AVAILABLE RECORDS:
####################

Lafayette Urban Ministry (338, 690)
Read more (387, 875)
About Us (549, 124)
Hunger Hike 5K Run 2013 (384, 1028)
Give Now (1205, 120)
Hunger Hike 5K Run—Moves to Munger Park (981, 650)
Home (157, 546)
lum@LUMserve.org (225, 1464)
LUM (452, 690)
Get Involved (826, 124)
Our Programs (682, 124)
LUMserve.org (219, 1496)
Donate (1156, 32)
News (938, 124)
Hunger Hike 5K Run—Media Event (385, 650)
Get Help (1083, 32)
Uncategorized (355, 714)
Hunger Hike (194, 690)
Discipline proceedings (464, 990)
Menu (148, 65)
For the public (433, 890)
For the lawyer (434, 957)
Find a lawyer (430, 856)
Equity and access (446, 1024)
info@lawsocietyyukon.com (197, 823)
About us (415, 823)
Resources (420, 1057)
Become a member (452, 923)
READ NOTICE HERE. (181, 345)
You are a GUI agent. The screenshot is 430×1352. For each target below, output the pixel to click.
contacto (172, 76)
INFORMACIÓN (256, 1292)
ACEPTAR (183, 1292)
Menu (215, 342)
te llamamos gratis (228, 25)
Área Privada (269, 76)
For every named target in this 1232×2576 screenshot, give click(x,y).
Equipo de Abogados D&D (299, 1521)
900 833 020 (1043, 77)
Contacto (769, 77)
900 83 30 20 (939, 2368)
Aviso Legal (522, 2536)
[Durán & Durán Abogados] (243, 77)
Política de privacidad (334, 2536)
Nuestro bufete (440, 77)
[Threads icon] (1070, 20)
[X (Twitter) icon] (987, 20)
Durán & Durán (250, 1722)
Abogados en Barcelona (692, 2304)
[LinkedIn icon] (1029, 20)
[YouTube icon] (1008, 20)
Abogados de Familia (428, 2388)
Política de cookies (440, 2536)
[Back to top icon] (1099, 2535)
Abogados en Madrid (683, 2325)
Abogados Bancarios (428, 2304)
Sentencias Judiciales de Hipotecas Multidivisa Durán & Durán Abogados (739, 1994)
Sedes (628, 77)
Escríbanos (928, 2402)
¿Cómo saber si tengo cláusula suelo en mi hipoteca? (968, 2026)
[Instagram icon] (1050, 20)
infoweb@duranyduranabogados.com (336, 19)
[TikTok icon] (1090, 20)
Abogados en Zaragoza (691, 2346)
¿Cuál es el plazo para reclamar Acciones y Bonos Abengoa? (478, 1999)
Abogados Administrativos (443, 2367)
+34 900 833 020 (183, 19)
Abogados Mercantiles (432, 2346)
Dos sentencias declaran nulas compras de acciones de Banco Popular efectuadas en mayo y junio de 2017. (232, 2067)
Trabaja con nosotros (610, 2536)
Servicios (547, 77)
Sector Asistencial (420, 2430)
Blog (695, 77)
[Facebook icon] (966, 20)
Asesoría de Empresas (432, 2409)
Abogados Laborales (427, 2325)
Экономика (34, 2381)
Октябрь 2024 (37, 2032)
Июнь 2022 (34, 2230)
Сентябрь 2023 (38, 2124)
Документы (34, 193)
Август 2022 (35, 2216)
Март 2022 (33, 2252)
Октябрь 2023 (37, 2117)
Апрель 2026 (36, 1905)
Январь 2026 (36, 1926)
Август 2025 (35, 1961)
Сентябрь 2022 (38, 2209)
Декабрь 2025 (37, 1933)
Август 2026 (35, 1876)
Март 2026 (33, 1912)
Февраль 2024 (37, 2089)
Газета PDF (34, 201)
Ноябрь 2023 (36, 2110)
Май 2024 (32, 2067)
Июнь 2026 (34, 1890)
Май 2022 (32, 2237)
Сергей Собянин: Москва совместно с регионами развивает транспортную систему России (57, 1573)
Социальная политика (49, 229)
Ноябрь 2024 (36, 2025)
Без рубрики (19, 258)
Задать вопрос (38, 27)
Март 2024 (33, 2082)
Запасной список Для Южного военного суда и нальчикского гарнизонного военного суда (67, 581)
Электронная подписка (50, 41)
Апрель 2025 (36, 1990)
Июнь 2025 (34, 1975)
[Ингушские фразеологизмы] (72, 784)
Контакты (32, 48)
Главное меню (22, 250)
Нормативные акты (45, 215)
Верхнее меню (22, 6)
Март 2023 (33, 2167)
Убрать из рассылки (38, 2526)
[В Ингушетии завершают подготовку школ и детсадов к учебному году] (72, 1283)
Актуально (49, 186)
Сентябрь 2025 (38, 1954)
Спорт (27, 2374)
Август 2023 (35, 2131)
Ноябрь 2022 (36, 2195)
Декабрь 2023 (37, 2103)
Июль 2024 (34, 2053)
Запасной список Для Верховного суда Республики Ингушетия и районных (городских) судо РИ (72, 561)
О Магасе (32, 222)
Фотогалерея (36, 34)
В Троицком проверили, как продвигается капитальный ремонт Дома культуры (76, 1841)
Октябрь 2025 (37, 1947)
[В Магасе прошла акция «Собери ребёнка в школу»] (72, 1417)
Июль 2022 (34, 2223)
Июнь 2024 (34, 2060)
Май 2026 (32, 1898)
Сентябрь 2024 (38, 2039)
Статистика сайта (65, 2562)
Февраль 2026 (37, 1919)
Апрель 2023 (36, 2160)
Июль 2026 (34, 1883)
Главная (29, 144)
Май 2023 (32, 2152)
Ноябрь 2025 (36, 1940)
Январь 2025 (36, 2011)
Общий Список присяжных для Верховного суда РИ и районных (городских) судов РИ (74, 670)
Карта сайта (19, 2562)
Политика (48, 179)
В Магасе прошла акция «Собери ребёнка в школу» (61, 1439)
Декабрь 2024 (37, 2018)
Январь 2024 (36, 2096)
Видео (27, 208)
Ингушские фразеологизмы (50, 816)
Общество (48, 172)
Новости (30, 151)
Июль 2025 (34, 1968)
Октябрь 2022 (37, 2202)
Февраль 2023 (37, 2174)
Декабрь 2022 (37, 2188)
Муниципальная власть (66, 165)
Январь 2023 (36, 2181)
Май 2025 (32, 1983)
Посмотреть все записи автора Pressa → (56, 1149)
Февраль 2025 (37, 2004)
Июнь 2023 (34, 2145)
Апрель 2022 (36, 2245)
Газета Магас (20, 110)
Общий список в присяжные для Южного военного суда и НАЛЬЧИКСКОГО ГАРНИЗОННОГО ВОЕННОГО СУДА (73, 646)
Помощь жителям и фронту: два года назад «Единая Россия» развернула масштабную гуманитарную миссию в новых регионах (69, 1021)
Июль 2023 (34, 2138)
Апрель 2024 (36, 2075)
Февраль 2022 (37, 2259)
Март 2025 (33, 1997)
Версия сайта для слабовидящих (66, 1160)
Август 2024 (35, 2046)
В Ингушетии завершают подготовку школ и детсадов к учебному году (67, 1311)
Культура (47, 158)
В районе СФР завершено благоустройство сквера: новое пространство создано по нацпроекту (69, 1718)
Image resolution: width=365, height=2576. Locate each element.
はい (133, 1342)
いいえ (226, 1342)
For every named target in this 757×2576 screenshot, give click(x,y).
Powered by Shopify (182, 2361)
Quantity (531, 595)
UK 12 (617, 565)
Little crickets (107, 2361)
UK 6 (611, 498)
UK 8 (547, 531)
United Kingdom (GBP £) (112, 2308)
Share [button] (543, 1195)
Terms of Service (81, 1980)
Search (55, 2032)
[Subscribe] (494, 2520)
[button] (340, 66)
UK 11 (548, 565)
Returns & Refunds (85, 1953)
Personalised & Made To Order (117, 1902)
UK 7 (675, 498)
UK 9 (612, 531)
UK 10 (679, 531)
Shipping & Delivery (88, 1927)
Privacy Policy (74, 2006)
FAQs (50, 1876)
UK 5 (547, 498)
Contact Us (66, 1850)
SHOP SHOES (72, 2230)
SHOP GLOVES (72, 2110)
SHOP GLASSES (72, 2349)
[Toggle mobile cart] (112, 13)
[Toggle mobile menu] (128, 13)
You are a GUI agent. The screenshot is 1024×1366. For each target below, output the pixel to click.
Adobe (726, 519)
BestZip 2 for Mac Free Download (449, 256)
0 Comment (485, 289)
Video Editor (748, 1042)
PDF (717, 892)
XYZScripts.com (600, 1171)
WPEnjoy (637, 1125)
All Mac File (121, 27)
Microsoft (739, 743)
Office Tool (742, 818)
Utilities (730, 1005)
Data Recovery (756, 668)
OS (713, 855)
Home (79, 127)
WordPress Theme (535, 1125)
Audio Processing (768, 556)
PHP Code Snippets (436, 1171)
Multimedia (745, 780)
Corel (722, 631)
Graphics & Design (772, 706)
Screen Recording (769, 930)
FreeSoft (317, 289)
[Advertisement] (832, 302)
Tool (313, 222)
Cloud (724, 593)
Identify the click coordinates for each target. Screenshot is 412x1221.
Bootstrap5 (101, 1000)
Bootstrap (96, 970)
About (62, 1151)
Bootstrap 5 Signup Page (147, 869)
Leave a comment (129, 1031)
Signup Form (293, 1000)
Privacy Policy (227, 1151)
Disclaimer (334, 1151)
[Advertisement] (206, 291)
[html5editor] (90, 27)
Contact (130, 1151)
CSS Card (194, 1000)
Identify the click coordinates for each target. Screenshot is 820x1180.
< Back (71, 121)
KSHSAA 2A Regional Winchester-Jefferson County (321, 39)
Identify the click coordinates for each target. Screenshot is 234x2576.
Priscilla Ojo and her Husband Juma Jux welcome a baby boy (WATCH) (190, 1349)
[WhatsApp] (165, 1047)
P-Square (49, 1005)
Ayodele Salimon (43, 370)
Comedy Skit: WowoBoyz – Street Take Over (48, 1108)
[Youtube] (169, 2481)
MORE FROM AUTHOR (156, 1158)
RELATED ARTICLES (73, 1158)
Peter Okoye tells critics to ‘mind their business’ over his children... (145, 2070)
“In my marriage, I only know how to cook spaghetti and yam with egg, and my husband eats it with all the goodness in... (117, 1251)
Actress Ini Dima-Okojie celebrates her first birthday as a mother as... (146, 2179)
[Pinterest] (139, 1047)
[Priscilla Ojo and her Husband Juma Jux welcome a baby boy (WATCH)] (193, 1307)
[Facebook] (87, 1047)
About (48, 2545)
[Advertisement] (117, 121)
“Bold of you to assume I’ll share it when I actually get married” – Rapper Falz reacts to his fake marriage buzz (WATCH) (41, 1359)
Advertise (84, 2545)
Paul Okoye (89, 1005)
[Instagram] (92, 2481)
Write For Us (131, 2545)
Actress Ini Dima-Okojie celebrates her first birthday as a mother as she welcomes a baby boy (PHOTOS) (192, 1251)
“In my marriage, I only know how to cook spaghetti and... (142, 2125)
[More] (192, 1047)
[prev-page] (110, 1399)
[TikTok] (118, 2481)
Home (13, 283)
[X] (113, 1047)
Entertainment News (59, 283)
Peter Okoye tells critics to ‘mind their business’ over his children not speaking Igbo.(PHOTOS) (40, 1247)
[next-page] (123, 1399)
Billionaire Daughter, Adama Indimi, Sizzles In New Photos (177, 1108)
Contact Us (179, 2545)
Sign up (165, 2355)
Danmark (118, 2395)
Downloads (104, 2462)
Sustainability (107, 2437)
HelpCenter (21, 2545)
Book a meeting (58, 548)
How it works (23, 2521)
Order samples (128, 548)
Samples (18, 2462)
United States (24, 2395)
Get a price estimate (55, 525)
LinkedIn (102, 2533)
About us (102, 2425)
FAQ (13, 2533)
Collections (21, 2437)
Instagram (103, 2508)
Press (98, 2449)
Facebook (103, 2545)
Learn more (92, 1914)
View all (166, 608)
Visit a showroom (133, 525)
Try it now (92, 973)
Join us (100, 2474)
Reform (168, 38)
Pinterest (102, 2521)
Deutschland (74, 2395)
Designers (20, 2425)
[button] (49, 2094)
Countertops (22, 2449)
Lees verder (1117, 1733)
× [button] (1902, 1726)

####################

EXERCISE:
Out of the entries above, write out only the lines between the line holding "About Us (549, 124)" and the line holding "[Back to top icon] (1099, 2535)", inclusive, each exactly as given.

TASK ANSWER:
About Us (549, 124)
Hunger Hike 5K Run 2013 (384, 1028)
Give Now (1205, 120)
Hunger Hike 5K Run—Moves to Munger Park (981, 650)
Home (157, 546)
lum@LUMserve.org (225, 1464)
LUM (452, 690)
Get Involved (826, 124)
Our Programs (682, 124)
LUMserve.org (219, 1496)
Donate (1156, 32)
News (938, 124)
Hunger Hike 5K Run—Media Event (385, 650)
Get Help (1083, 32)
Uncategorized (355, 714)
Hunger Hike (194, 690)
Discipline proceedings (464, 990)
Menu (148, 65)
For the public (433, 890)
For the lawyer (434, 957)
Find a lawyer (430, 856)
Equity and access (446, 1024)
info@lawsocietyyukon.com (197, 823)
About us (415, 823)
Resources (420, 1057)
Become a member (452, 923)
READ NOTICE HERE. (181, 345)
You are a GUI agent. The screenshot is 430×1352. For each target below, output the pixel to click.
contacto (172, 76)
INFORMACIÓN (256, 1292)
ACEPTAR (183, 1292)
Menu (215, 342)
te llamamos gratis (228, 25)
Área Privada (269, 76)
For every named target in this 1232×2576 screenshot, give click(x,y).
Equipo de Abogados D&D (299, 1521)
900 833 020 (1043, 77)
Contacto (769, 77)
900 83 30 20 (939, 2368)
Aviso Legal (522, 2536)
[Durán & Durán Abogados] (243, 77)
Política de privacidad (334, 2536)
Nuestro bufete (440, 77)
[Threads icon] (1070, 20)
[X (Twitter) icon] (987, 20)
Durán & Durán (250, 1722)
Abogados en Barcelona (692, 2304)
[LinkedIn icon] (1029, 20)
[YouTube icon] (1008, 20)
Abogados de Familia (428, 2388)
Política de cookies (440, 2536)
[Back to top icon] (1099, 2535)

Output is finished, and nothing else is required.